Wednesday, July 23, 2008

on complexity, chaos and self-organisation

Just the other day, I was reading a post by Dave Snowden on management vs. self-organisation that triggered a few questions in my mind... This is what I commented:

chaos and anarchy are not the same thing at all. anarchy would imply not having any ruler but this does not mean chaos since a group can be self-governing and leadership a dynamic and distributed process... take for example the classical example of a jazz quartet doing improvisation (would it mean anything to say that the underlying form of the music manages the player's interactions)? now, can the same thing be said of management? can a system be said to display self-management or self-organising properties?

i often come up across this question in the context of my work... is it about the coordinator 'coordinating' the team or is it about there being 'coordination' within the team and does thinking about it differently lead to different ways of trying to achieve the end result (i.e. a team operating with a high level of coordination or coherence)?
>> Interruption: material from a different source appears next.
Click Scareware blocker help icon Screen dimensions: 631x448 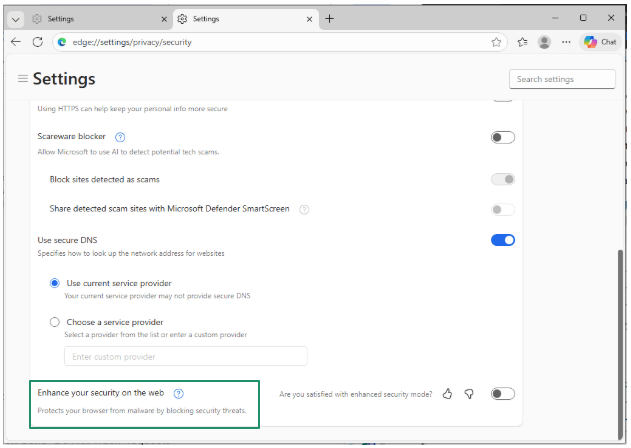click(120, 136)
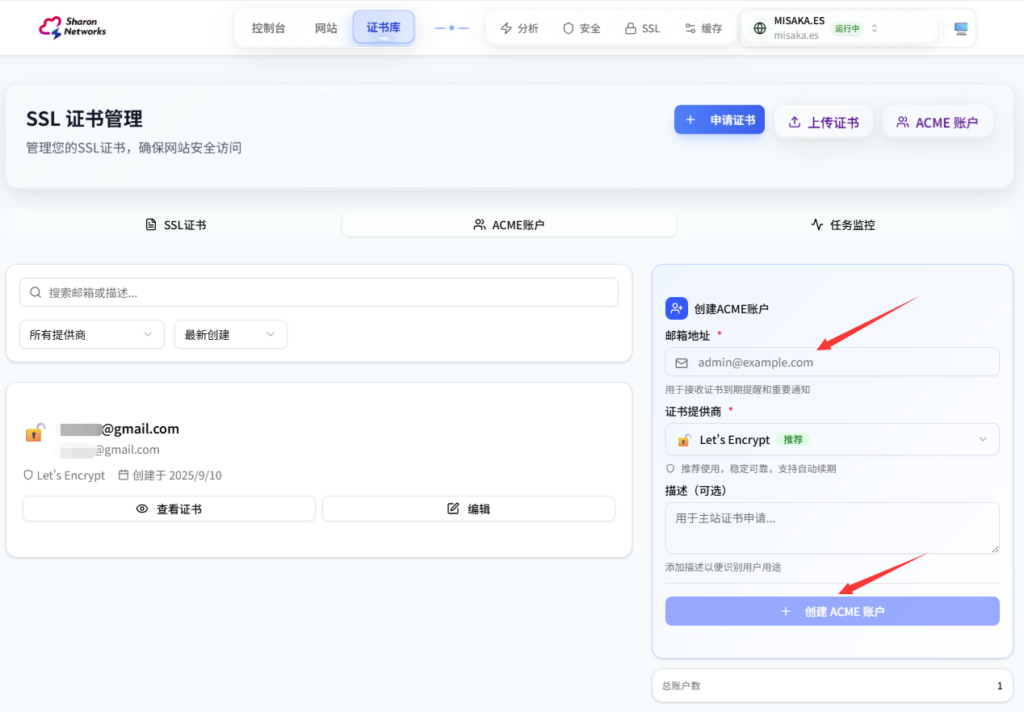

For some reason, I also thought that self-organisation was supposed to be a property of complex, not chaotic (= lacking any organisation or coherence) systems... tipping a system into a chaotic state may be a way of temporarily unlocking the system so that it has greater chance of self-organising in new ways (this would also be where the role of the 'manager' comes in - creating the container/parameters within which all this can happen)... It's also worth pointing out that self-organising does not mean 'good'.

I also think that you can call it management if you prefer the horse analogy but there can be many other words for it... one, possibly more appropriate one - given all the connotations - might be facilitation... but then perhaps there is a scale from command and control (absolute micro-management) to not doing anything at all (with facilitation somewhere more towards not doing anything)?

but what I understood from what I have read, practiced and reflected on of systems theory is that the whole point is that regardless of what you are doing in the system (i'm talking about an organisational -i.e. complex - system here), the system has its own complex dynamics, attractors, etc. - which leads to self-organisation (which could be good or bad)... so, like you said (but in different words?), the manager has to work with the self-organising characteristics of a complex system in order to help it continuously transition to levels which secure it a better fit with more of its external environment... in a social (human organisational) system, this would entail communication and quite possibly involving the whole system in the management of itself...

for some reason this always gets me thinking about the fact that little organisms had a big hand in making our atmosphere into something breathable... and plants which continue to play a critical role in regulating the earthly climate...

sorry for the rambling! does this make any sense?